Os acontecimentos no Iraque

Tribunal-Iraque — 28 Junho 2014

iraq_Reuters_insurgency_MosA respeito dos acontecimentos das últimas semanas no Iraque, em que um levantamento armado tomou conta de cerca de 70 localidades e vastas regiões do país, o Tribunal-Iraque divulgou a 20 de Junho a declaração que a seguir publicamos, contrariando a informação da generalidade dos órgãos de comunicação que pretendem reduzir os factos a uma ofensiva “terrorista” — coincidindo com a posição dos EUA e do regime iraquiano. Também a Rede Internacional contra a Ocupação do Iraque (IAON) lançou um apelo às organizações de paz e solidariedade para que apoiem o povo iraquiano. Para mais informação consultar os sites Brussellstribunal e Iraqsolidaridad.

“Com base na comunicação social livre e no testemunho de iraquianos vivendo dentro e fora do Iraque, o Tribunal-Iraque divulga as seguintes informações.

1. Os êxitos militares da insurreição e o colapso das forças do governo de Nuri al-Maliki provam que a população iraquiana está farta do regime. O sentimento generalizado é de que “nada pode ser pior do que aquilo que temos”. Sem apoio, o regime chegou a um ponto de ruptura.

2. A luta tem a participação de diferentes organizações e forças políticas. Quer nos combates, quer no governo das cidades libertadas, a acção está a ser coordenada por um Conselho Militar da Revolução formado por antigos militares iraquianos, jovens revolucionários e membros das tribos.
Uma tal conjugação de forças mostra que está em marcha um levantamento geral com amplo apoio da população.

3. A participação no movimento de forças do Partido Baas, das Brigadas da Revolução de 1920, de chefes militares das antigas forças armadas iraquianas, de organizações de resistência islamistas, desmente o papel exclusivo atribuído pelos meios políticos ocidentais a organizações como o ISIL-ISIS (Estado Islâmico do Iraque e Levante ou Estado Islâmico do Iraque e Síria).
Esta distorção dos factos, prontamente repetida pela comunicação social, destina-se a tornar mais fácil neutralizar a opinião pública com a acusação de que se trataria de uma movimentação “terrorista”, e a conseguir assim justificação para uma intervenção militar ou para os bombardeamentos indiscriminados levados a cabo pelo regime instalado em Bagdade.

4. Os alvos da insurreição são claros: o governo e toda a estrutura de poder liderada por al-Maliki, herdeiro do sistema político imposto pela ocupação norte-americana — e, com ele, a dominação exercida pelo imperialismo EUA e a influência de todas as forças externas que se envolveram no conflito iraquiano.

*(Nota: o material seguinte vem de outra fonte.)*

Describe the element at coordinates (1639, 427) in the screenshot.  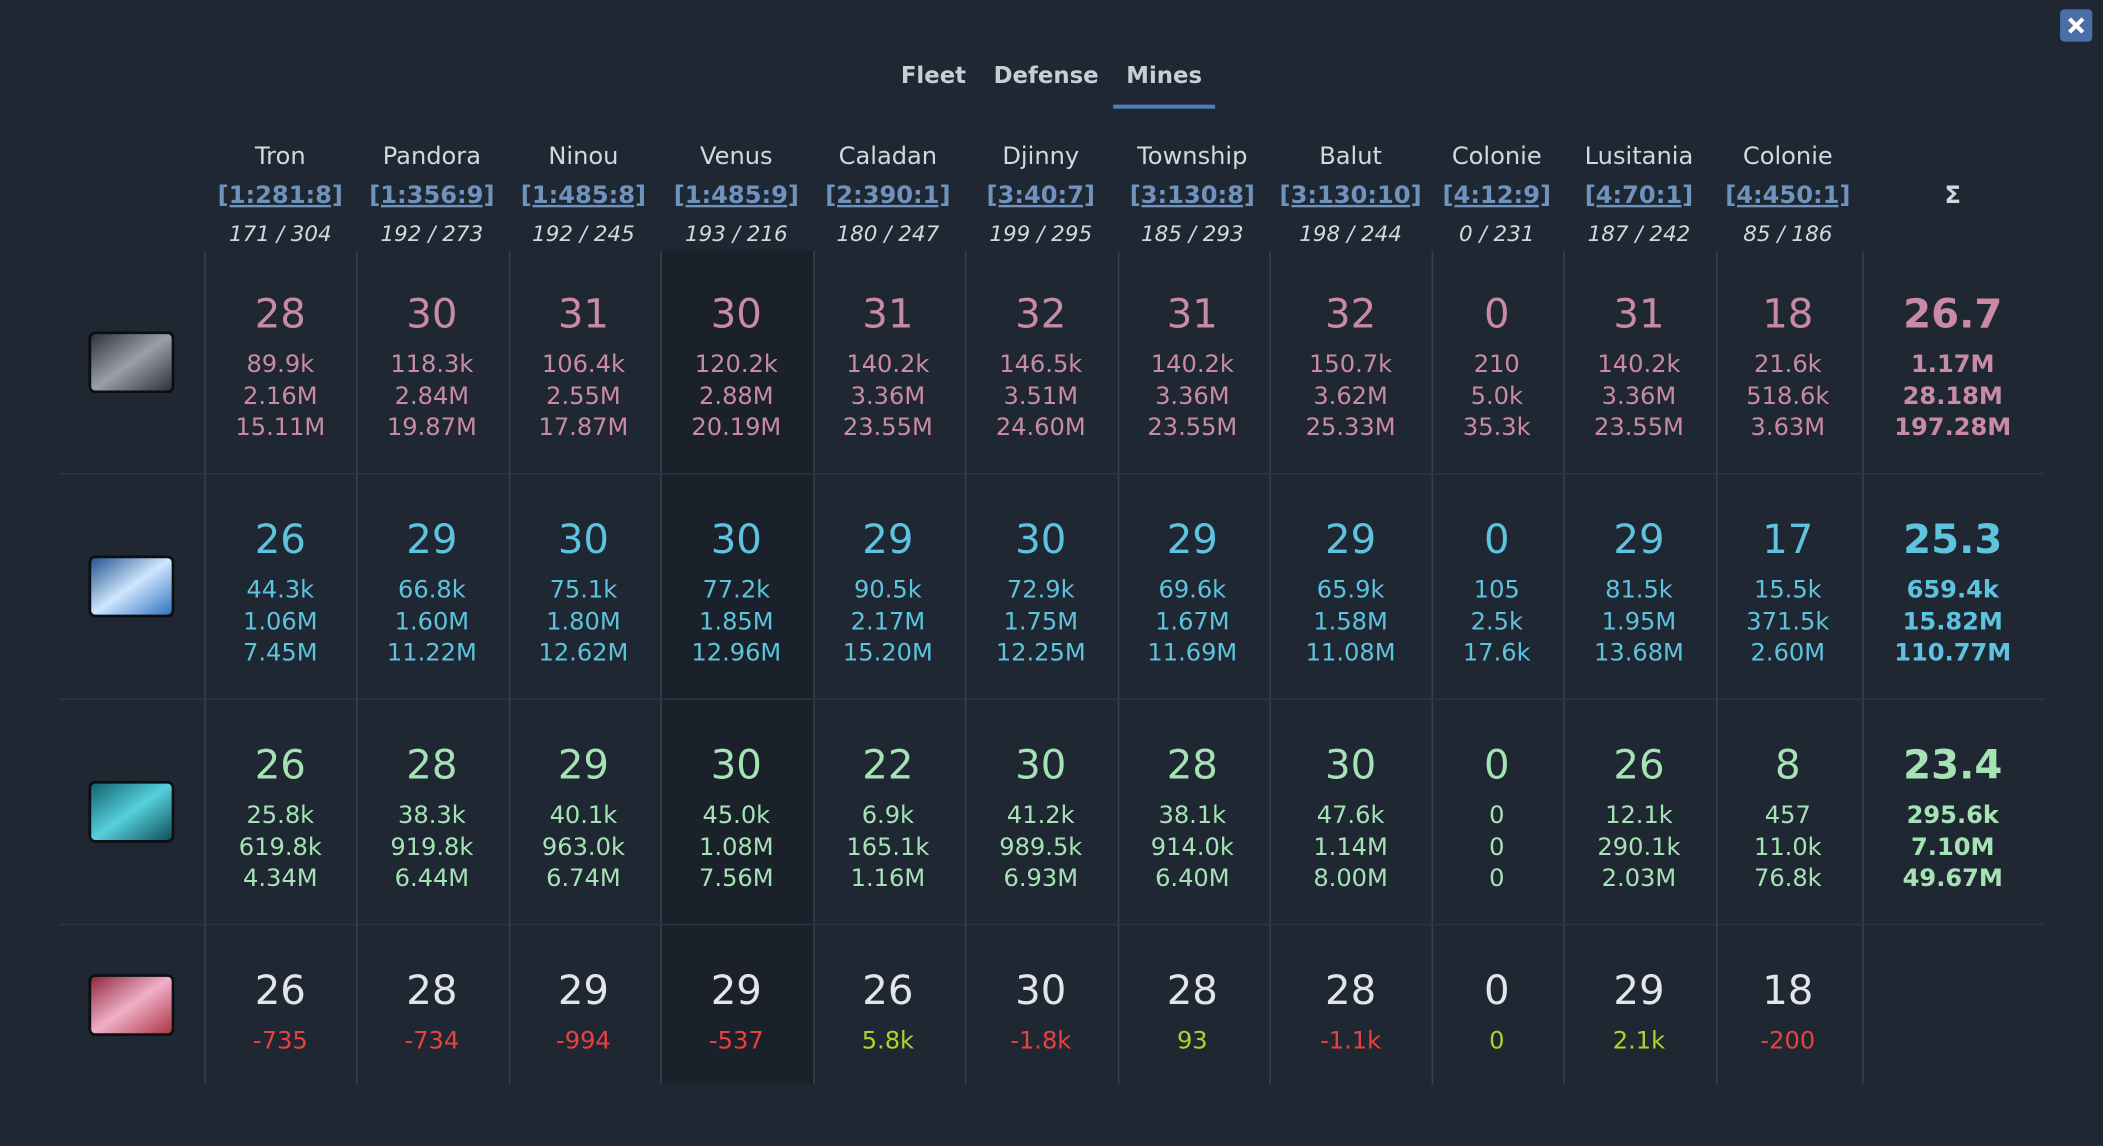
I see `production-value: 23.55M` at that location.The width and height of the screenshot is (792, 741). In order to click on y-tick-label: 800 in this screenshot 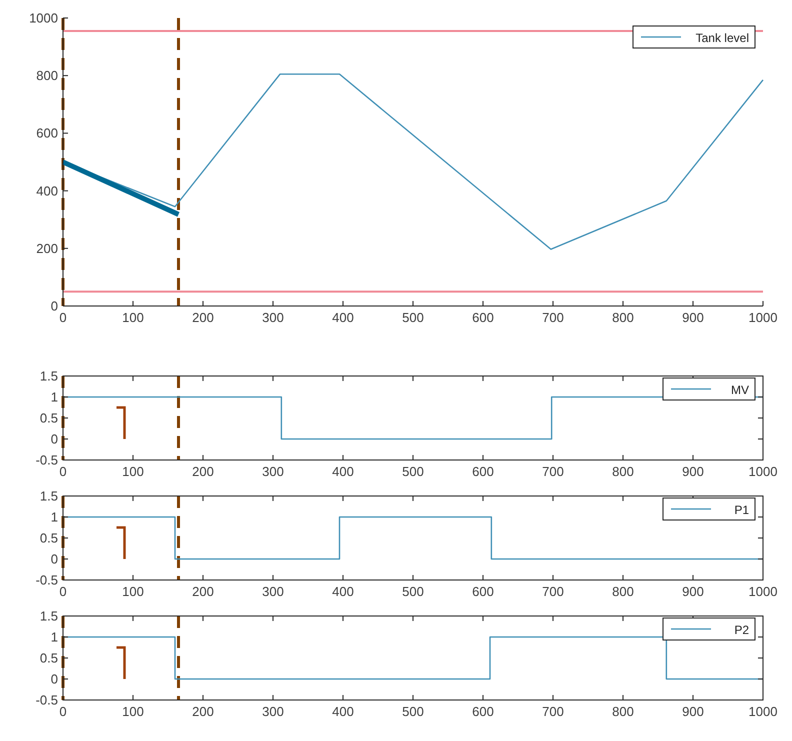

5. A insurreição em curso é de natureza nacionalista e patriótica. O último comunicado do Conselho Militar da Revolução (14 de Junho) especifica os objectivos do levantamento popular:
– Restaurar a justiça e não buscar a vingança. Toda a prestação de contas tem de ser feita de acordo com a lei e através de um processo justo.
– Respeito pelos países vizinhos e pela sua soberania.
– Pôr fim ao sectarismo político e à repressão que foi instalada pela ocupação.
– Iniciar um processo constituinte que represente todos os iraquianos.

6. Testemunhos com origem nas cidades libertadas revelam que a população participa na organização da vida diária. Não há notícias de massacres ou vinganças. Não é significativa a presença de forças não-iraquianas. As barreiras à circulação das pessoas foram removidas. A população que inicialmente fugiu, nomeadamente a de Mossul, regressa agora a casa. O seu maior receio é que o governo de al-Maliki ou os EUA respondam com bombardeamentos, como foi feito em Faluja e Ramadi.

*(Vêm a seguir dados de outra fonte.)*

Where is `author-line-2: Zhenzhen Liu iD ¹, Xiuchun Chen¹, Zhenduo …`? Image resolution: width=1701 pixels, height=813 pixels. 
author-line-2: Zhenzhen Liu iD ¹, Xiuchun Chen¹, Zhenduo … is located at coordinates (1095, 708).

7. Diversas organizações, religiosas e laicas, declararam apoio à revolta e apelam à população e aos combatentes para que mantenham a unidade, rejeitem actos sectários e tratem escrupulosamente a população das cidades libertadas por forma a que “estas cidades se tornem um exemplo para outras que as queiram seguir” (carta aberta da Associação dos Ulemas Muçulmanos no Iraque).

Os acontecimentos dos últimos dias só surpreendem pela natureza fulminante das acções militares dos revoltosos. Mas não espantam se se tiver em conta o que tem sido o sofrimento da população iraquiana nos últimos 10 anos e a resistência que tem oposto à ocupação e ao regime bárbaro que se lhe seguiu. O que agora se passa culmina a resistência armada de 2003-2006, as grandes manifestações de 2011, os protestos generalizados de 2012-13 abafados a tiro pelo regime. E responde às miseráveis condições de vida, aos massacres e arbitrariedades, ao roubo dos recursos nacionais. Nestes 10 anos amadureceram as condições para uma mudança de grande envergadura no Iraque.”